(DOCUMENT PASSAGE)

There’s no easy way to tell this story except to plow into it & leave the condemnations fall where they may. When the US launched the US-NATO war in Afghanistan in October 2001, it fumbled for justifications, beginning with hunting down Osama bin Laden hiding out in the caves of Afghanistan (in retaliation for 9/11) & soon lit upon the emancipation of Afghan women from the Taliban. US Marines & B-52 bombers would now become agents of women’s liberation.
Hundreds of foreign nationals within & outside the US were detained without charge, trial, or access to legal counsel & family members in the US naval base at Guantanamo. The US refused to recognize them as prisoners of war & deprived them of rights required by the Geneva Conventions. There were reports of torture, abuse, & deaths in custody; there were reports of secret CIA torture centers in Afghanistan & elsewhere.
From early on, UN agencies & Afghan & international human rights groups (especially Human Rights Watch & Amnesty International) monitored the situation in Afghanistan. Their focus was on war crimes by the US military & its NATO allies involving aerial bombardment, special forces night raids, torture of detainees, civilian deaths, human rights crimes against Afghans. At no time, did any of the organizations condemn the US-NATO war.
In 2011, the UN & human rights organizations shifted focus in their reports from exposing US-NATO war crimes to condemning the Taliban for human rights crimes & calling for them to be viewed as war criminals for indiscriminate use of suicide bombers, assassinations, & improvised explosive devices. The reports began blaming the Taliban for over three-quarters of all civilian casualties—meaning deaths & injuries.
Several of these groups approached the International Criminal Court in The Hague, which has been conducting an inquiry into war crimes charges in Afghanistan, about prosecuting the Taliban. But since it refuses to address US-NATO war crimes in Afghanistan, it would discredit itself by only going after the Taliban. Guantanamo & US drug trafficking remain the elephant in the courtroom.
On February 14th, 2016, UN operations in Afghanistan (UNAMA) issued its annual report documenting 11,002 civilian casualties (3,545 deaths & 7,457 injured) in 2015. UNAMA has estimated 59,000 civilian casualties since they began tracking in 2009. The 2015 estimates represent an increase of 4 percent from 2014 & include an average of 53 children killed or injured every week—the highest child casualties since 2009.
The report attributes 62 percent of civilian casualties to “anti-Government elements,” meaning the Taliban. Another 17 percent is blamed on “pro-government forces,” meaning the US-trained, advised, & assisted Afghan army, police, & militias. “International military forces,” are blamed for 2 percent of the casualties in joint operations with the Afghan military. They do not identify the “international military forces” as the at least 13,000 US troops, along with unspecified numbers of US special forces, & thousands of mercenaries. The UN report leaves the responsibility for 19 percent of civilian deaths unaccounted for.
The report focuses mostly on those “anti-government elements” (over 30 pages) & pays some attention to the Afghan military & militias (13 pages). There is no elaboration of the US military & mercenary role in Afghanistan. But there is this statement: “UNAMA takes the position that the armed conflict in Afghanistan is a non-international armed conflict between the Government of Afghanistan & its armed forces (Afghan national security forces supported by international military forces…) & non-State armed opposition groups.” In other words, the UN declares there is no US military occupation of Afghanistan when even Obama admits to US military presence in Afghanistan. Only expletives come to mind in response.

(End DOCUMENT PASSAGE)
(DATA FOR ANALYSIS)

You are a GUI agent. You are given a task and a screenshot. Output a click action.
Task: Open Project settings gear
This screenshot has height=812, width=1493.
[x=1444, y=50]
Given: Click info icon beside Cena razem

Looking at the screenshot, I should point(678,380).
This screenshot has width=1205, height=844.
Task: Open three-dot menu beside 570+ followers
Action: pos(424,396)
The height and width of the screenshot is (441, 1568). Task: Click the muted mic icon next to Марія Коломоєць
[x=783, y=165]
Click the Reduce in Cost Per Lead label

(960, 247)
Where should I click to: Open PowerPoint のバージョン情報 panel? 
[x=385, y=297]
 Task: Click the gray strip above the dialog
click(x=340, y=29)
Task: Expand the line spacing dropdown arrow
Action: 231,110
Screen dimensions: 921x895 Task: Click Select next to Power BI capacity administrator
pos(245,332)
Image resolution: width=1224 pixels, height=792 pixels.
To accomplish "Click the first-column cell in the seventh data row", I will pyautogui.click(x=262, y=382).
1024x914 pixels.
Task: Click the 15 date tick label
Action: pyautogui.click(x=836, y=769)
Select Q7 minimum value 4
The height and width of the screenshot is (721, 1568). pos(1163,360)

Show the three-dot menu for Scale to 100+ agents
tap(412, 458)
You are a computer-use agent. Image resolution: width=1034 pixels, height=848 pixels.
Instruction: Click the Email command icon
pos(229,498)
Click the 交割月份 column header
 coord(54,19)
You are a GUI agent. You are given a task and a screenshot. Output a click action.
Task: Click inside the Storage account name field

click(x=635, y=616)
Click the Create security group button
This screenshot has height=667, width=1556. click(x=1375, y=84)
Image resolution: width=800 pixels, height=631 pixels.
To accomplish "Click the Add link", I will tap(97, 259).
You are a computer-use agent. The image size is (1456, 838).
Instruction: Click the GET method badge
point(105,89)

(End DATA FOR ANALYSIS)

THE TASK:
According to the article on the war in Afghanistan, what share of 2015 civilian casualties does the UNAMA report attribute to "anti-Government elements"?

RESULT OF THIS TASK:
62 percent.